I've nursed across the table from my parents. Not sure what i would do with other guests. It would probably depend on how close/comfortable I am with them.
I think I would be inclined to stay at the table but to push myself back from it, so that I don't feel right up in their face, but don't have to leave the conversation either.
Elizabeth 5yrs old Jane 3yrs old
I am kinda weird - I feel more comfortable nursing in public in front of strangers ie: at the mall than I do in front of family and or friends without children (especially men/husbands of friends). I think it makes many people who don't have children uncomfortable and I certainly wouldn't want my guests to be uncomfortable. I think your instinct to leave the table and nurse in the other room is closer to something I'd do. I typically just give baby a bottle and pump later or head to a back room to nurse.....
Make a pregnancy ticker
I've nursed at the table at Applebee's with DH and DS. I used a cover.
I've also nursed at a friend's house. I nursed in a chair, in the kitchen, while continuing the conversation. I used a cover. We're close with this couple and I felt comfortable doing it right there.
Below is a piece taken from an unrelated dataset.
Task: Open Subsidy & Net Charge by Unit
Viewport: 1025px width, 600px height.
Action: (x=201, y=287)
If we had been at a house where we did not know the couple well, I would probably leave the room.
I also am a bit weird...I'll nurse in public covered, but when I'm at someone's house or people are over at mine, I go to another room. However, it's usually because there's a guy around that I really don't think it's appropriate for them to see...like I know them personally (friend's hubby, cousin's 17 year old boyfriend, my grandpa)...it's just weird. Not to mention my friend's hubby is a complete perv...he's funny about it though so I guess it would be ok, but I still feel awkward.
If you don't like going to another room and you're at someone else's house, I'd just ask if they'd be ok if you nursed at the table. But if it's my own home, I'd just nurse at the table. Why be inconvenienced in your own home...?
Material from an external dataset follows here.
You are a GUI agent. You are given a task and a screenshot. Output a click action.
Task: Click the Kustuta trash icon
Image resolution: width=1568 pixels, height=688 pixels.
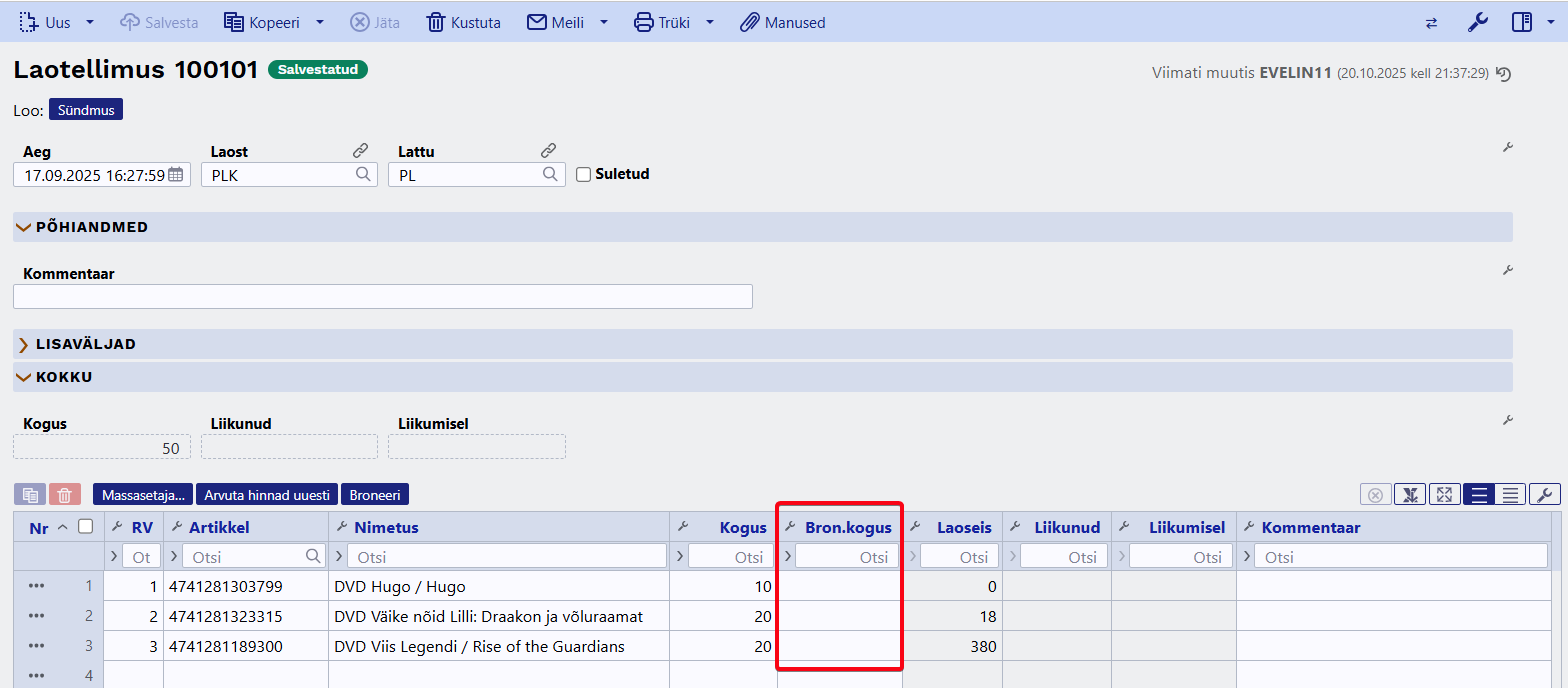[x=436, y=22]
Am I the odd one out who nurses (covered) where ever? Yesterday I nursed on the couch surrounded by ~30 adults and children during my niece's birthday party. My mil once asked me to go in the other room at a dinner party because she thought the other guests would be uncomfortable but other than that I figure covering is sufficient. Maybe I've been inconsiderate :S
Make a pregnancy ticker
This is a better answer than I originally gave and closer to what really is for me. Also, I don't own a cover and never, ever cover baby. I may cover the top of my breast if I'm wearing a pull down shirt though.
I'd go to another room.... even if I'm comfortable nursing in front of them, they might not be comfortable with me nursing in front of them. With DH, I'll nurse during dinner, but I can imagine that most people would honestly be uncomfortable with someone nursing at the table and would probably not actually say anything about it.